Папа был уже дома и ждал их. Он встретил эльфов на пороге, хмурясь, даже почти злясь.

— Где вы были? — спросил он, когда Иорвет скидывал дорожный плащ, а Иан боролся со своими сапогами. В доме было тепло натоплено и пахло жаренным мясом и картошкой с луком. Папа, может, и злился на них, но ужин приготовить не забыл. Когда отец прильнул к нему и поцеловал, Иан привычно смущенно отвернулся, но в этот раз спрятал счастливую улыбку. Они были дома.

— Мне нужно было кое с кем попрощаться, — ответил отец, не размыкая объятий, и папа, хоть явно ничего не понял, допытываться больше не стал.

Грея замерзшие руки о кружку с теплым травяным отваром, Иан наблюдал, как папа раскладывает еду по тарелкам. Человек хмурился и хотел о чем-то заговорить, но медлил. Только усевшись на место, он наконец прямо посмотрел на отца.

— Мне нужно уехать, — сказал папа очень серьезно.

— В Новиград? — отец подцепил вилкой кусок рассыпчатой картошки, подул на нее и отправил в рот.

— В Вызиму, — ответил папа, — на пару недель или немного дольше.

Отец удивленно поднял бровь.

— Я думал, тебе запрещено появляться в Вызиме, — сказал он, и в тоне его зазвучала холодная, как пальцы мертвеца, тревога.

— В Вызиме запрещено появляться Вернону Роше, — напомнил папа, — а это давно уже не мое имя. Те, кому не положено меня видеть, давно забыли мое лицо, и я еду туда, чтобы присутствовать на суде над Луизой ЛаВалетт. Император рассудил, что ее, как гражданку Темерии, должна судить королева Темерии. Готовившийся переворот касался и ее тоже, и, я подозреваю, в этом решении не обошлось без участия Цириллы. Они с Анаис неплохо спелись.

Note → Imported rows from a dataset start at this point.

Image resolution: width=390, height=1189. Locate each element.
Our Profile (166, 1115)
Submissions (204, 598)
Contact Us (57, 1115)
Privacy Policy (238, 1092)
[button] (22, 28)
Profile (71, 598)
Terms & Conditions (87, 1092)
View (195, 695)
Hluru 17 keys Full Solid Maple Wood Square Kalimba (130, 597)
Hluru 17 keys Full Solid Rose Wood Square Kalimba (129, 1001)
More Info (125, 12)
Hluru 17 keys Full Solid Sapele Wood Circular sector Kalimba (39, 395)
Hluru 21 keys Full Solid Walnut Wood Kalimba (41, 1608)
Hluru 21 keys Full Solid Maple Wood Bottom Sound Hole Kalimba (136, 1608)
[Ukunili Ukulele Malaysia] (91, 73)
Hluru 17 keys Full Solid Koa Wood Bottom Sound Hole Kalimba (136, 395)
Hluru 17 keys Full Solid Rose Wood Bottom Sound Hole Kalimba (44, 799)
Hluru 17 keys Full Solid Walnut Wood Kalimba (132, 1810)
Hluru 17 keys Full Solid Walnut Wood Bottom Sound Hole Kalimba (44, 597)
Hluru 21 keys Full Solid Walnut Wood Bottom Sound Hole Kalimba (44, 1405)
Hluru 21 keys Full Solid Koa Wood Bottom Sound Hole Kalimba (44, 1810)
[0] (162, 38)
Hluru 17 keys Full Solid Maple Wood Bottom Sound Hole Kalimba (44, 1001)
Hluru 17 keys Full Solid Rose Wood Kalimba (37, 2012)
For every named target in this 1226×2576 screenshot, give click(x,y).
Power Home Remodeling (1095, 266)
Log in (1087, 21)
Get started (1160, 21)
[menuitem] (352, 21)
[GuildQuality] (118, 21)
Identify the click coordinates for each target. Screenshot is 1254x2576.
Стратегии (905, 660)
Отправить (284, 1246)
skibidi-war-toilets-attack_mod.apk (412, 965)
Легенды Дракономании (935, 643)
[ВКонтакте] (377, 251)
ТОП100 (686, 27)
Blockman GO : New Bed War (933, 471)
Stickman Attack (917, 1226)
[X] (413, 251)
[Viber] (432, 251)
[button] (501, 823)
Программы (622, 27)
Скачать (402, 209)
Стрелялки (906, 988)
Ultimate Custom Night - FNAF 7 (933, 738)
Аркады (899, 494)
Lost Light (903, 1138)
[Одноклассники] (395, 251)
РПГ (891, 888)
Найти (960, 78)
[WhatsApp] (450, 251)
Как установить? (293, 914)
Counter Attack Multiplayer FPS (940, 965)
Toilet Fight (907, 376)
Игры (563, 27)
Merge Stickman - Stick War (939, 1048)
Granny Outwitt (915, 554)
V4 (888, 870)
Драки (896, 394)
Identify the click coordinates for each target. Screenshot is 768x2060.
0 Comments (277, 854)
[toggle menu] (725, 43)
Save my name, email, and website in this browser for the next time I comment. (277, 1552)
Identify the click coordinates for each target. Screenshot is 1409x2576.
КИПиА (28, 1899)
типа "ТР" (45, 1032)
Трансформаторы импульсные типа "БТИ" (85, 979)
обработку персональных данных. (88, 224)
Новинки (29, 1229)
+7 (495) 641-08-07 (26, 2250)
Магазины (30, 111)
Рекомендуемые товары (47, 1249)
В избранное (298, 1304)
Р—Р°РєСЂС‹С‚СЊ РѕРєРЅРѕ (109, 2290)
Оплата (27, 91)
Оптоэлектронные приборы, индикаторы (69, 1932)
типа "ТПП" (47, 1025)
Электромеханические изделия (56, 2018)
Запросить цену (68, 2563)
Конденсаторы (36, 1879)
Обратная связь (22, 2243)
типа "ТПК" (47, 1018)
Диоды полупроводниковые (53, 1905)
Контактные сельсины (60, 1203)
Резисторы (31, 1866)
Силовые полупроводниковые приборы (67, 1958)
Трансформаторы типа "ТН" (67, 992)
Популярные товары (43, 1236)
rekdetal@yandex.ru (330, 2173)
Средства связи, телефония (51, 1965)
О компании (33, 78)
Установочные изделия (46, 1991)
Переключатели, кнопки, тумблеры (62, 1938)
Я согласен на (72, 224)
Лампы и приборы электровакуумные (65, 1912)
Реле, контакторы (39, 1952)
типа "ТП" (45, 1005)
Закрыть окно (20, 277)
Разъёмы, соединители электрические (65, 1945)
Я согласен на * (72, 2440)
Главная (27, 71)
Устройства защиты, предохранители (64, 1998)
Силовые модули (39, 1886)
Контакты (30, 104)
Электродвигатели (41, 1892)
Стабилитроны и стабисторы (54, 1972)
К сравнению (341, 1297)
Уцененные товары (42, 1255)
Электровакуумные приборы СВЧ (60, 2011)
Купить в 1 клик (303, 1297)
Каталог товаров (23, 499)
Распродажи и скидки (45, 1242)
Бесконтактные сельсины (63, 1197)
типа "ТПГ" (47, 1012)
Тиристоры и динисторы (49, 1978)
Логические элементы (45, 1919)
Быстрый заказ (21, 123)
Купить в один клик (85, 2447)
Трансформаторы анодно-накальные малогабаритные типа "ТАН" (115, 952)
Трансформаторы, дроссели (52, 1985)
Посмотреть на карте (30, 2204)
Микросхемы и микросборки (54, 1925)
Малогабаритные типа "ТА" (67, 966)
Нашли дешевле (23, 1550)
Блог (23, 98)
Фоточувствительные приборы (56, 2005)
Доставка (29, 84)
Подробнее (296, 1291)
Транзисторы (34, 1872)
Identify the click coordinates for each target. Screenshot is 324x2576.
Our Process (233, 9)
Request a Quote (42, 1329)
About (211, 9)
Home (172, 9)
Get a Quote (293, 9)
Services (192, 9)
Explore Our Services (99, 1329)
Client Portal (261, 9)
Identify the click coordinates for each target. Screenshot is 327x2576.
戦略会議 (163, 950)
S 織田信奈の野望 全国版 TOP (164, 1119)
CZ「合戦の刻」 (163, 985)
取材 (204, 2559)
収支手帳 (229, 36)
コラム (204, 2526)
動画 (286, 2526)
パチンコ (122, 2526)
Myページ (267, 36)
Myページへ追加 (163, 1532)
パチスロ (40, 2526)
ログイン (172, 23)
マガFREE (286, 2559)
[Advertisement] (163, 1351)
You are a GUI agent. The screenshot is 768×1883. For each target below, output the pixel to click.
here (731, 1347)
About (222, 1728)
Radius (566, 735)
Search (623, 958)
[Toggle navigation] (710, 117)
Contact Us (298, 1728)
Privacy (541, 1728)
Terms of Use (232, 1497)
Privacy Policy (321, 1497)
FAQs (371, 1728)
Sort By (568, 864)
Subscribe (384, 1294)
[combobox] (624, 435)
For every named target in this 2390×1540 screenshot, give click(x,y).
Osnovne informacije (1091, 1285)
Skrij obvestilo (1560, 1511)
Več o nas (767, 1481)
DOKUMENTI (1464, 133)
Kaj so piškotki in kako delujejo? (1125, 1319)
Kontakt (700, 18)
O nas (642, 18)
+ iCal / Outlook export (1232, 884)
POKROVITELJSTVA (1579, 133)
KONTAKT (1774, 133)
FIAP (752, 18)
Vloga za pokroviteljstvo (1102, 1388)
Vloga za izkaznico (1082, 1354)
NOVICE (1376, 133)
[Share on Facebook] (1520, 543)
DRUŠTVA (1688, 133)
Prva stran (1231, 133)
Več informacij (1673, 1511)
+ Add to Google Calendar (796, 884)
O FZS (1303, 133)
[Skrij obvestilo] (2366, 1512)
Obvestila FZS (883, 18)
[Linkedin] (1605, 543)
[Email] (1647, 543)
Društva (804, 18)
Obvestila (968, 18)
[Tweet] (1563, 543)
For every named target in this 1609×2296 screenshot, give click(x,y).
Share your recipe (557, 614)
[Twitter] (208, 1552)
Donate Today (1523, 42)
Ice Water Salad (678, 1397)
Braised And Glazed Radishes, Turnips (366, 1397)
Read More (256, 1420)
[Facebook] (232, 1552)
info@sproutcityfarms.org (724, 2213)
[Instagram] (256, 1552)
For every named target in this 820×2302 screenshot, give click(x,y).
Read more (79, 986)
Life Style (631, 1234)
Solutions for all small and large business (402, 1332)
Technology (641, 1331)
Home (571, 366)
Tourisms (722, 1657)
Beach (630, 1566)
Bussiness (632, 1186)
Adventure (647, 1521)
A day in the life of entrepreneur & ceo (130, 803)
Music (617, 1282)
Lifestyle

— Как жестоко, — довольно меланхолично ответил отец, не отвлекаясь от своей порции, — заставить девчонку приговорить собственную мать к казни.

— Я думаю, обойдется без этого, — отмахнулся папа, — в Вызиме никого не казнили с тех пор, как закончилась война, а всех военных преступников отправили в Нильфгаард. Цирилла понимает, что казнь матери королевы может привести к охлаждению отношений с Империей, и предполагает, что Луизу сошлют в одну из провинций или вовсе помилуют — под громкие аплодисменты аристократии. В любом случае, Анаис достаточно умна, чтобы принять политически верное решение и обратить сорвавшийся заговор себе на пользу.

— В таком случае, я рад за нее, — Иорвет снисходительно улыбнулся, — я уже настроился погулять на их с Фергусом свадьбе, и не хотелось бы менять планы.

Папа его юмора не оценил и остался сосредоточенно-мрачным.

— Я не смогу взять вас с собой, — сказал он с таким видом, словно шагал с крыши, зажмурившись, — мое лицо в Вызиме забыли, потому что в нем нет ничего запоминающегося, а вот твое…

— Я понимаю, — кивнул Иорвет спокойно, — но ведь через две недели ты вернешься. Мы расстаемся не навсегда.